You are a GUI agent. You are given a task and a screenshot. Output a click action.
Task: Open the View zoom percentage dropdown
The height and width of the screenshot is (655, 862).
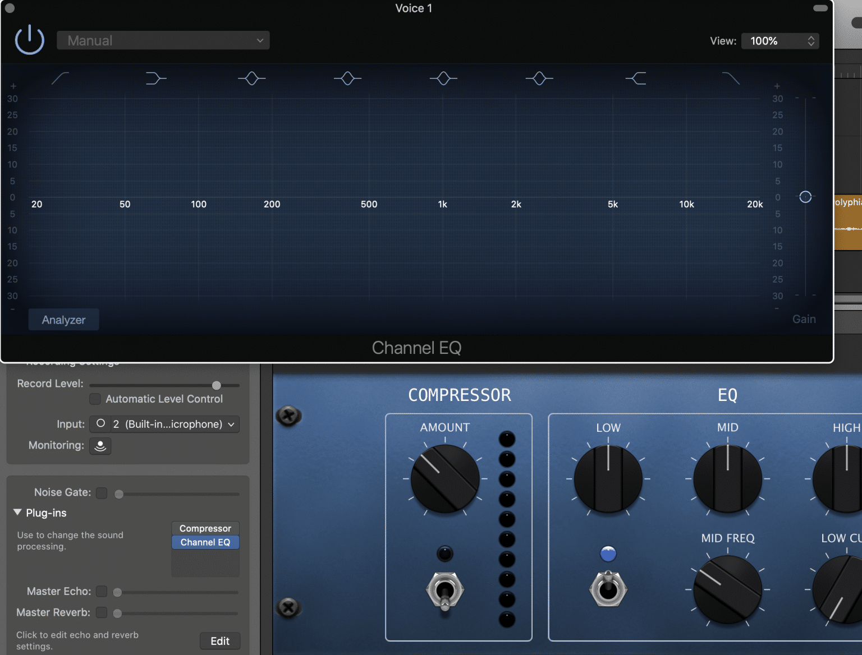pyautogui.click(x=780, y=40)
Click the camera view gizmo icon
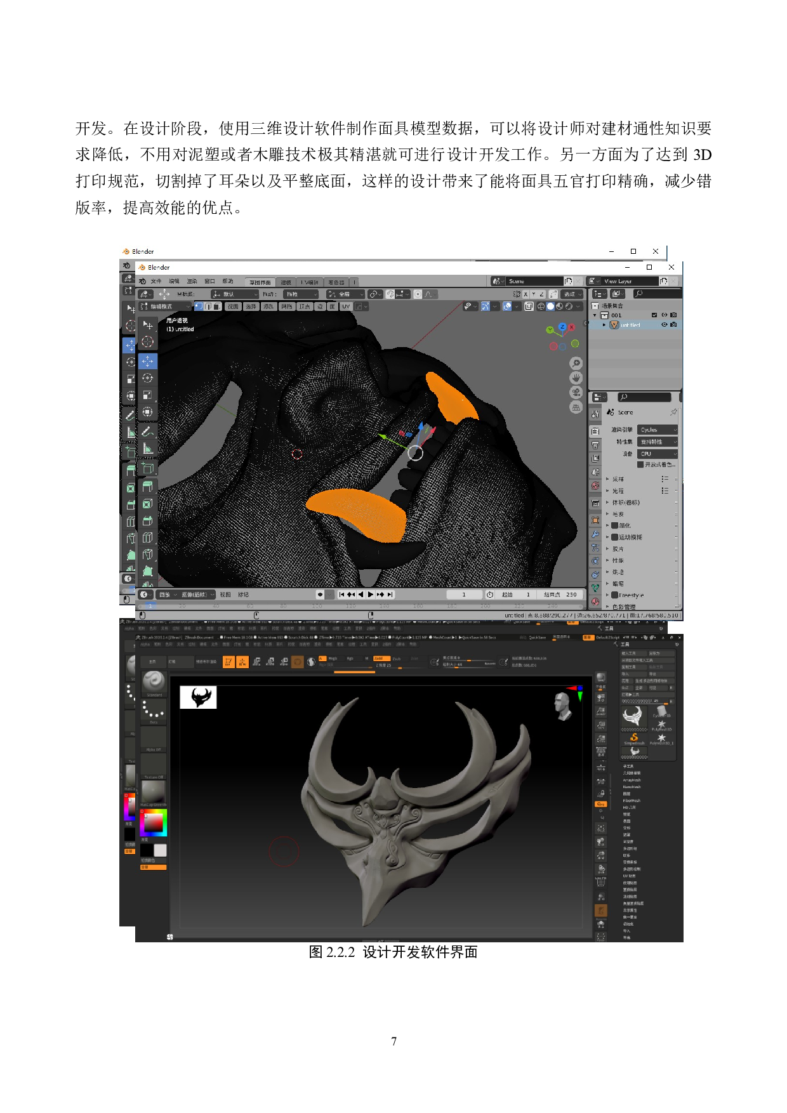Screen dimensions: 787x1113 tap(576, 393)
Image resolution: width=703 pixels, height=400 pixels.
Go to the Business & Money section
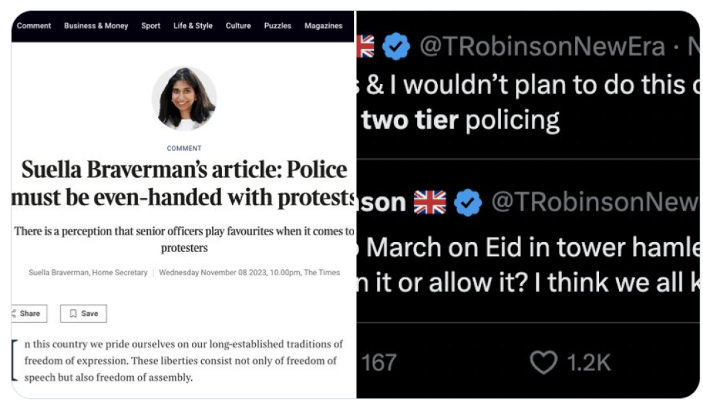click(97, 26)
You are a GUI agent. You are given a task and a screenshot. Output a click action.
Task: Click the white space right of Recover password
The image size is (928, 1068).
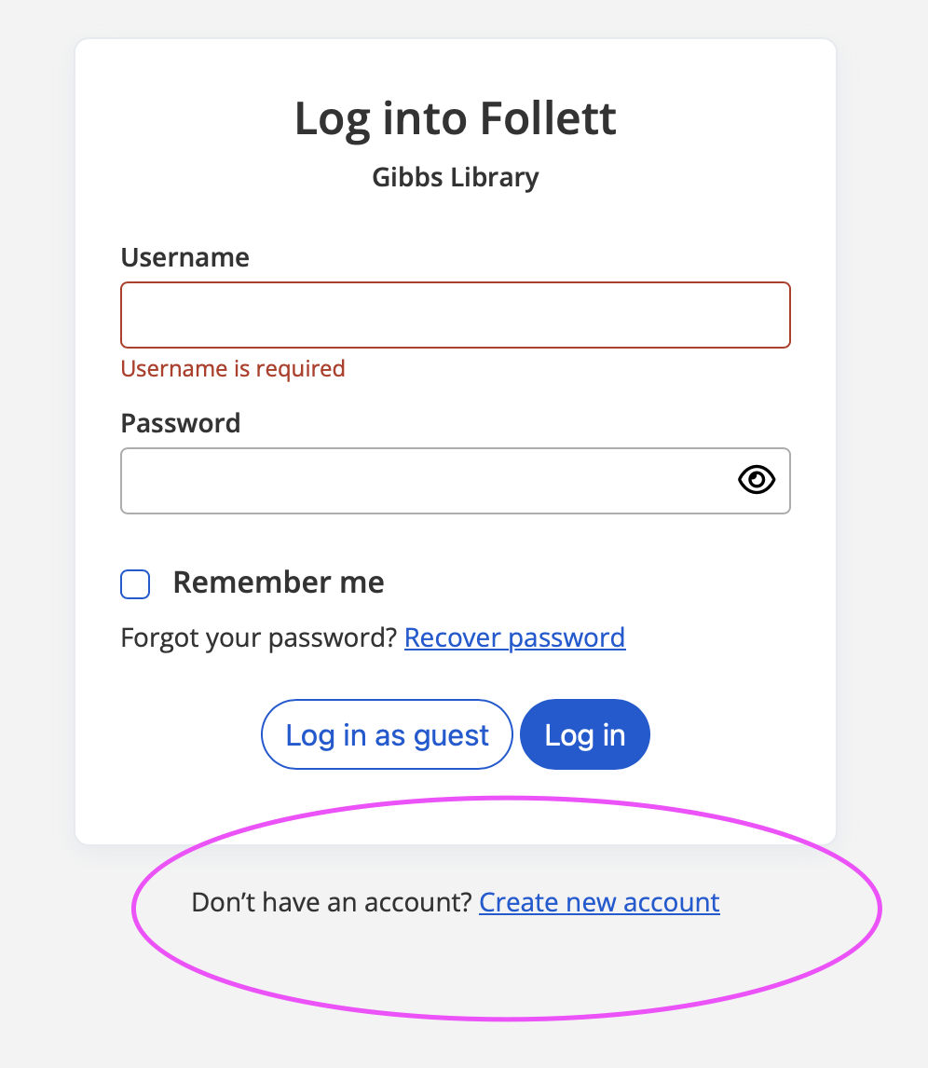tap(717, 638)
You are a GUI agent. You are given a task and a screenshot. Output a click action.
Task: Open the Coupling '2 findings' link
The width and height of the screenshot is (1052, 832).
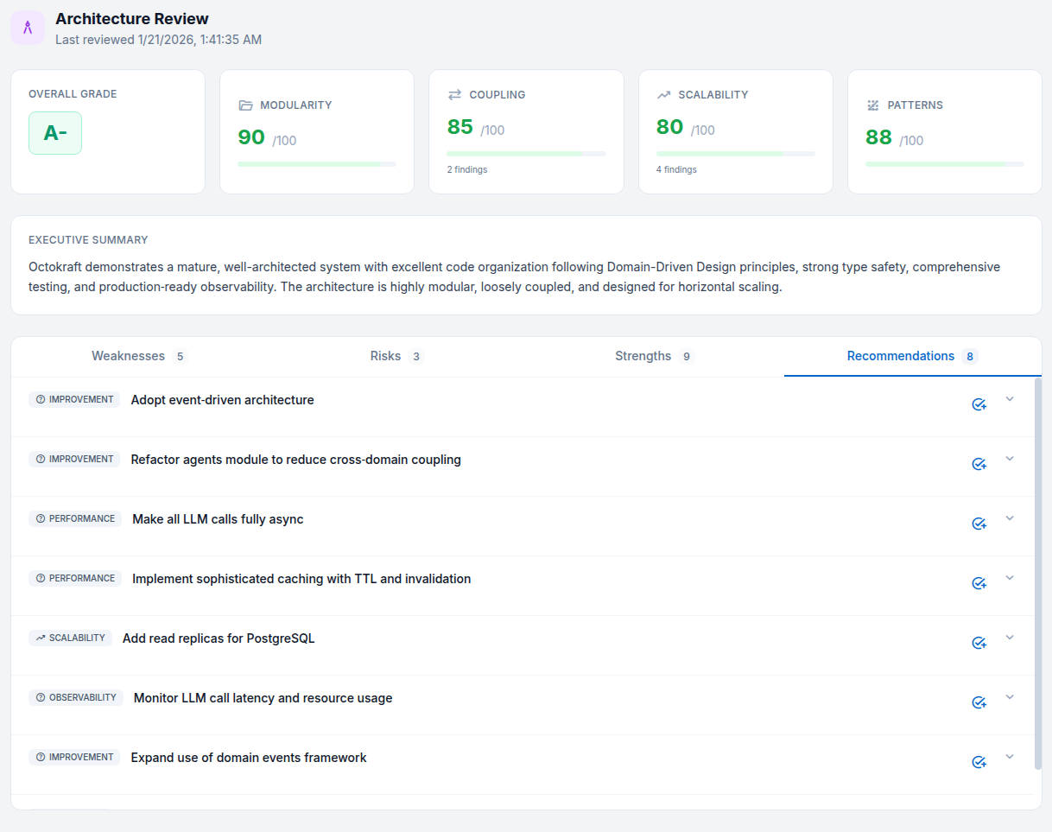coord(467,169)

• AIM OF THE TASK: Write only the number of lines in the listing that hold the word "Open".

• RESPONSE TO THE TASK: 2